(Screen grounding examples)
===
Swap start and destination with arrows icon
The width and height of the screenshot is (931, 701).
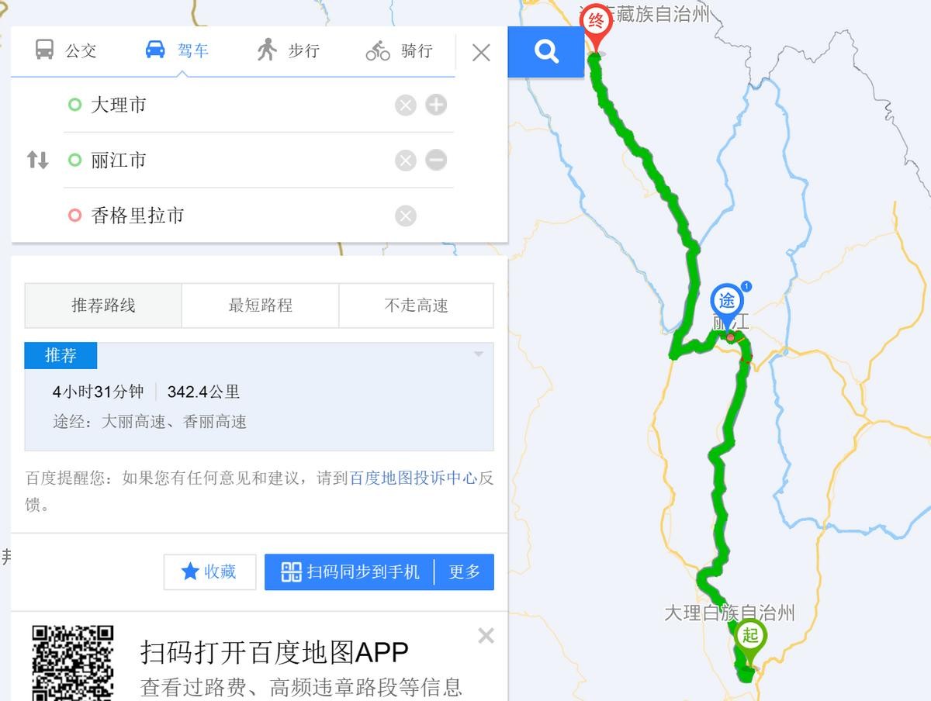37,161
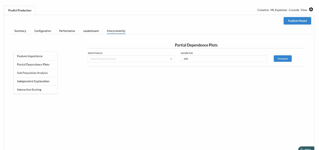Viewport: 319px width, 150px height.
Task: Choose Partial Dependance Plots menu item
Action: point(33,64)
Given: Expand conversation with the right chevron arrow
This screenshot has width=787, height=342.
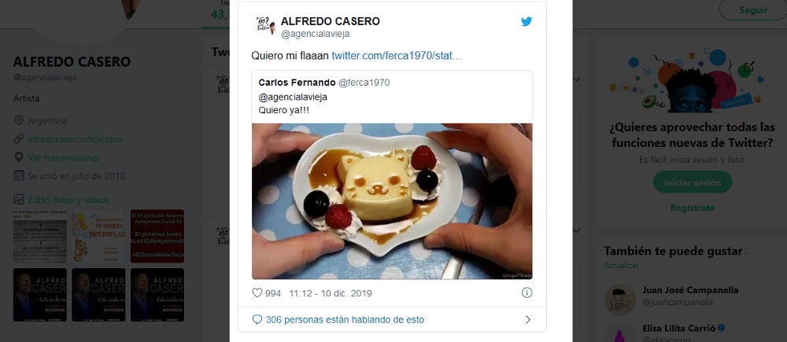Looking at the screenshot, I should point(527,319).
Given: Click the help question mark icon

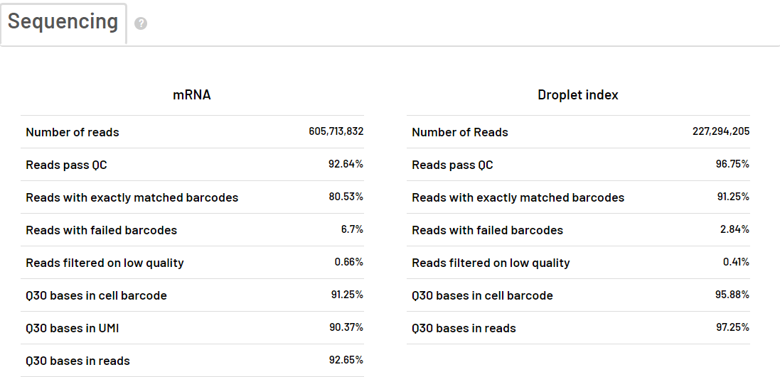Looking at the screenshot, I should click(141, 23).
===
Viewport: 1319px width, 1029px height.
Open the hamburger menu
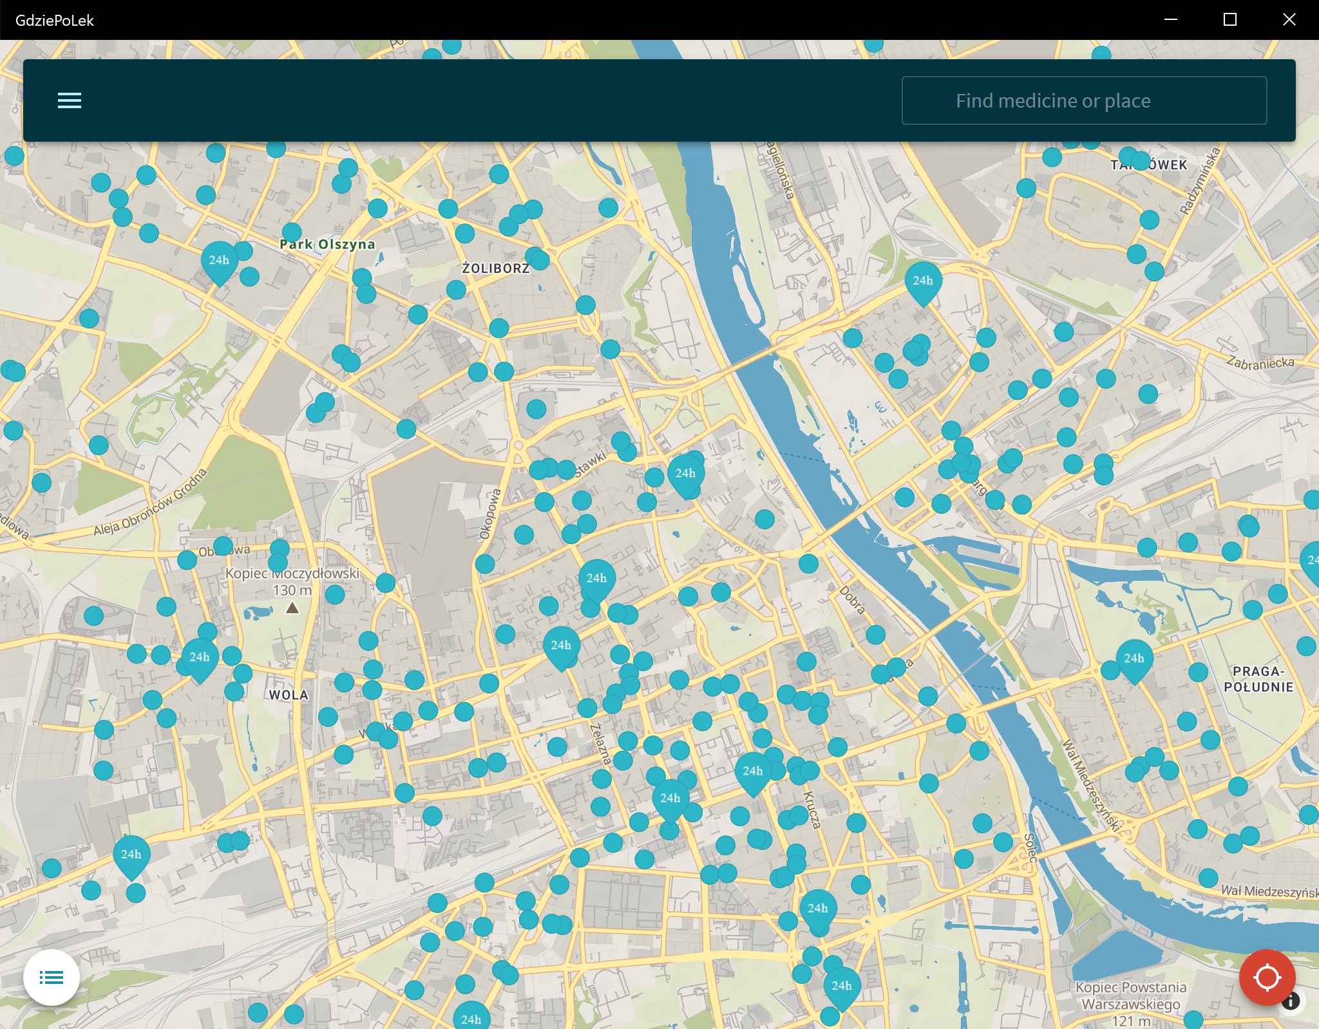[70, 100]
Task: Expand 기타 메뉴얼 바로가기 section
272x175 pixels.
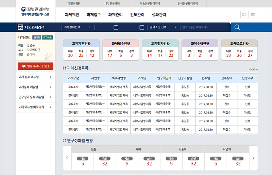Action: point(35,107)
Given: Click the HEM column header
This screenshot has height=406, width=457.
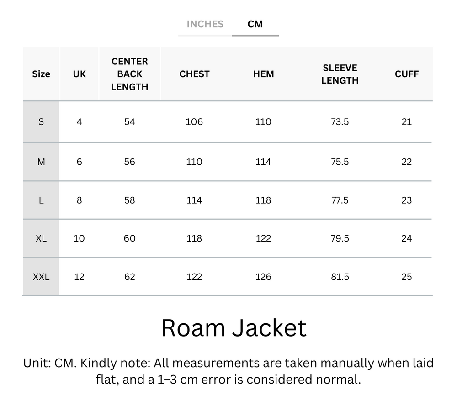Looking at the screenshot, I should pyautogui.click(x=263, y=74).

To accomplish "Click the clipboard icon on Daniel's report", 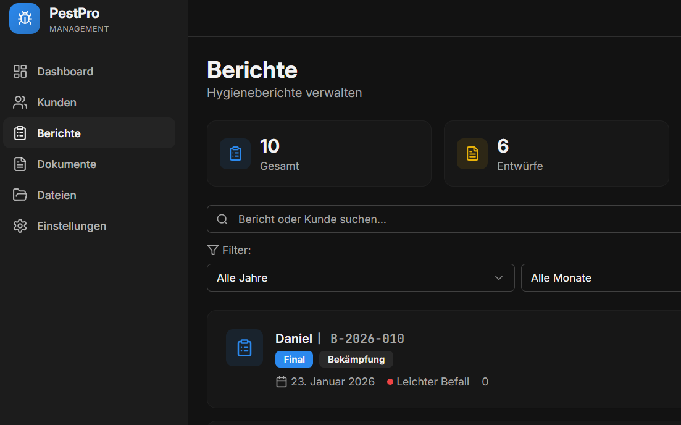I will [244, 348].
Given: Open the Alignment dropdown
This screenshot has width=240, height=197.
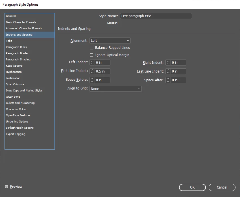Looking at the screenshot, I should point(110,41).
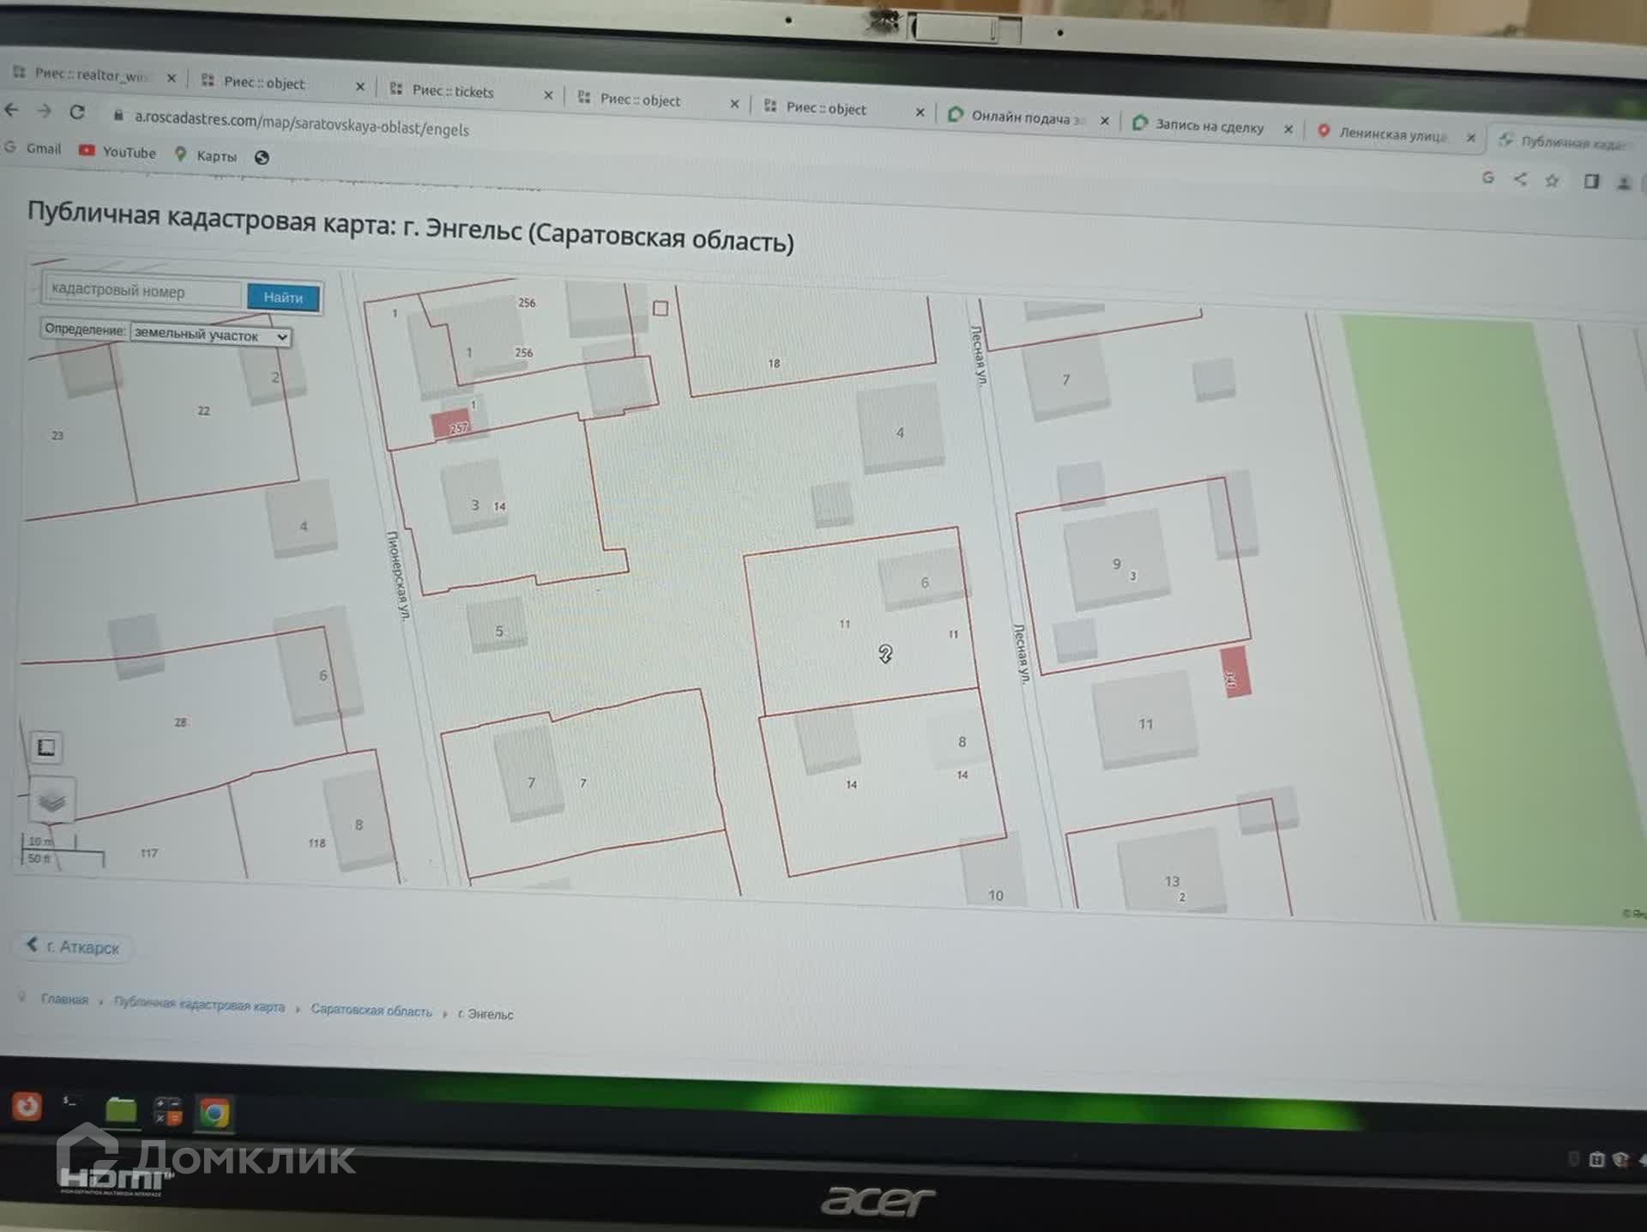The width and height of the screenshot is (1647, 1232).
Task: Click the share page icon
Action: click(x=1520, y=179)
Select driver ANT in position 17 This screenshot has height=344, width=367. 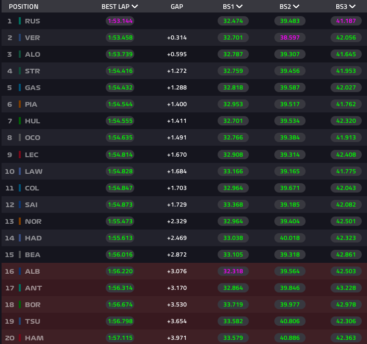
===
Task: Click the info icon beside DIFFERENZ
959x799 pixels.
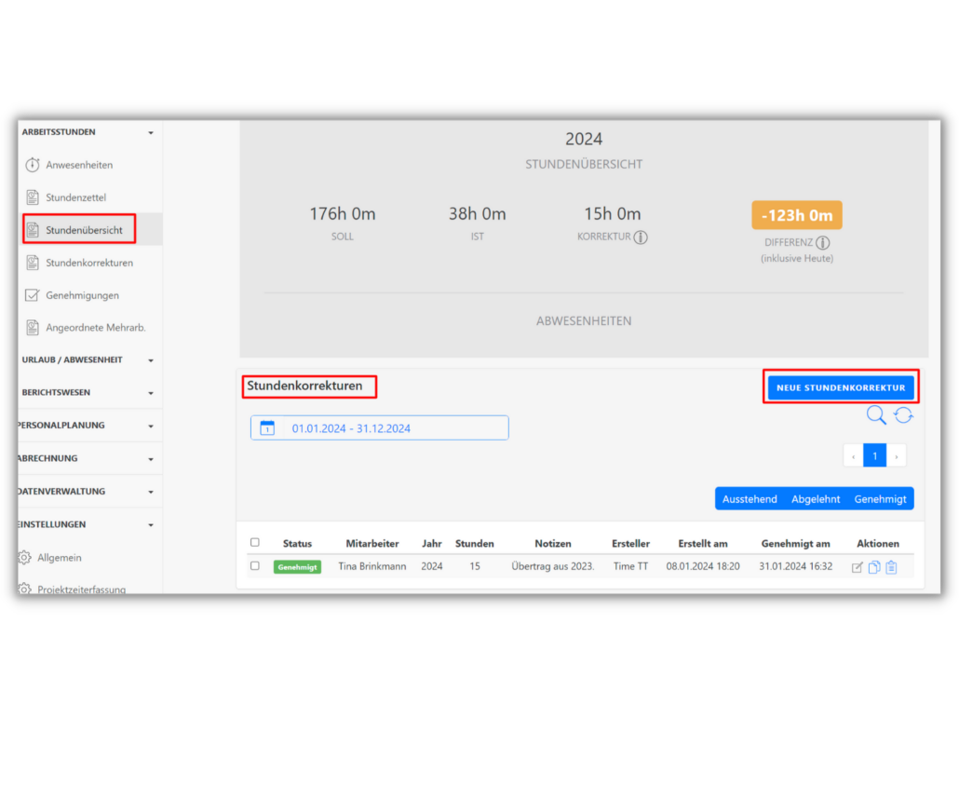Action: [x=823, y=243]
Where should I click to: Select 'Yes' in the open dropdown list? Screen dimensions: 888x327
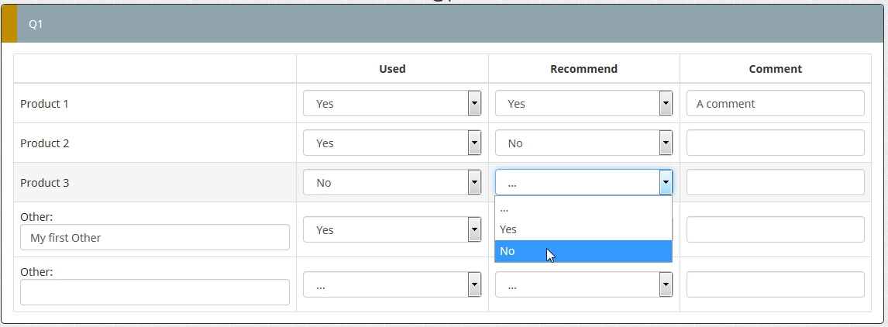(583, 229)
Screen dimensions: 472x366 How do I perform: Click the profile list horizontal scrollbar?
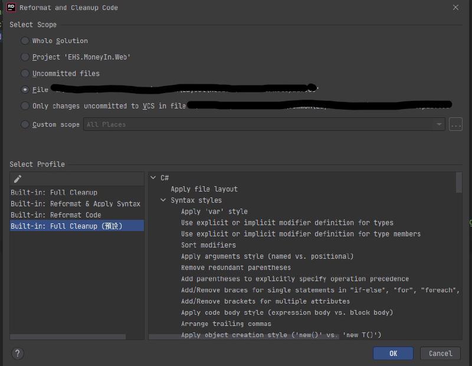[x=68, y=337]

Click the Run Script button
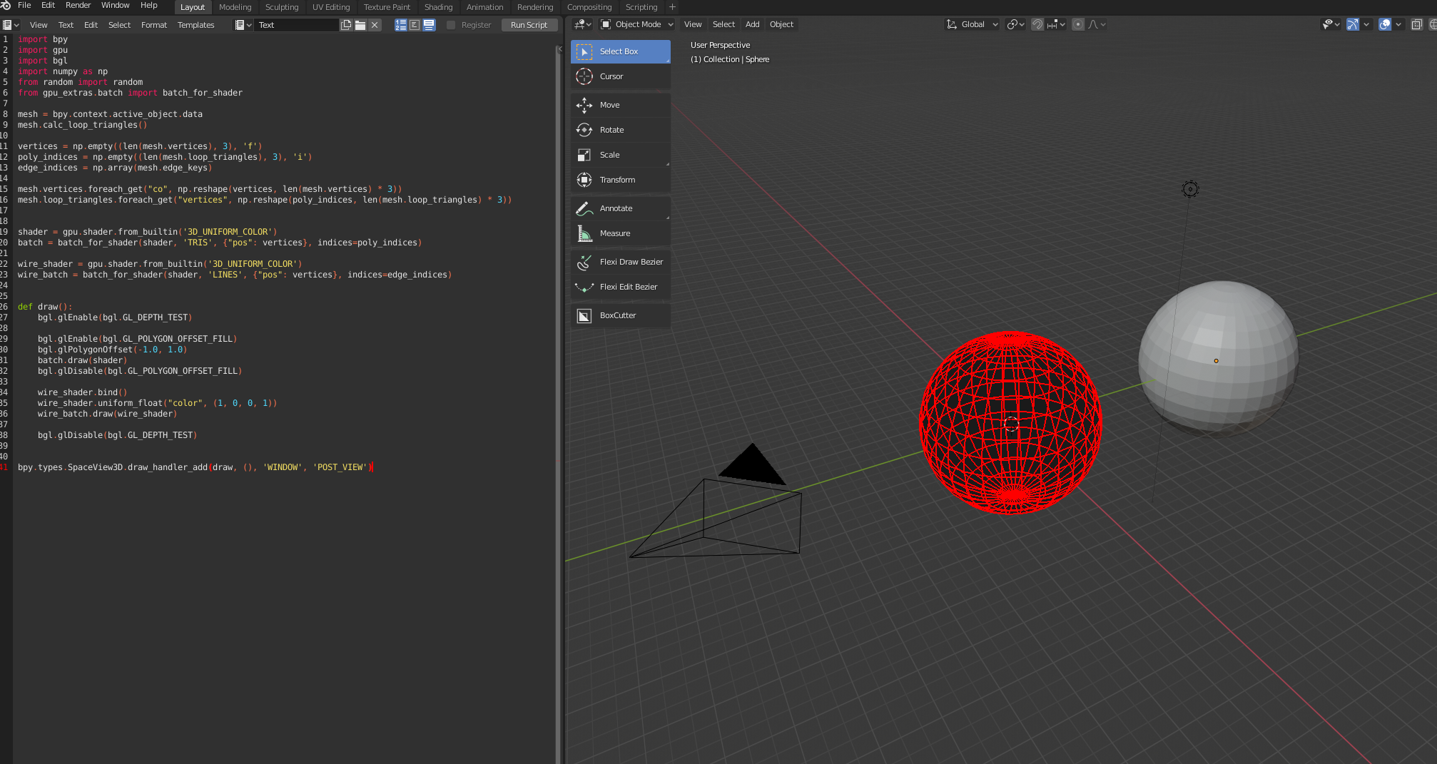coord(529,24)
===
## Do this
Pull out each line of the items above that contains the word "dimensions", and copy those lines in full.

## Complete answer
Where should I click to: Select 'Yes' in the open dropdown list? Screen dimensions: 888x327
Screen dimensions: 472x366 How do I perform: Click the profile list horizontal scrollbar?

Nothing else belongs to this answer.